── Listing ──
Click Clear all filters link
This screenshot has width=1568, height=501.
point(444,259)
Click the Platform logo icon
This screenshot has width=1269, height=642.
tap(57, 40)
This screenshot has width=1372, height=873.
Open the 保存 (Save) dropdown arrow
───
Problem description →
Reproduce the material above verbatim, line for line.

Completed exercise →
Click Clear all filters link
This screenshot has width=1568, height=501.
point(444,259)
Click the Platform logo icon
This screenshot has width=1269, height=642.
tap(57, 40)
This screenshot has width=1372, height=873.
Open the 保存 (Save) dropdown arrow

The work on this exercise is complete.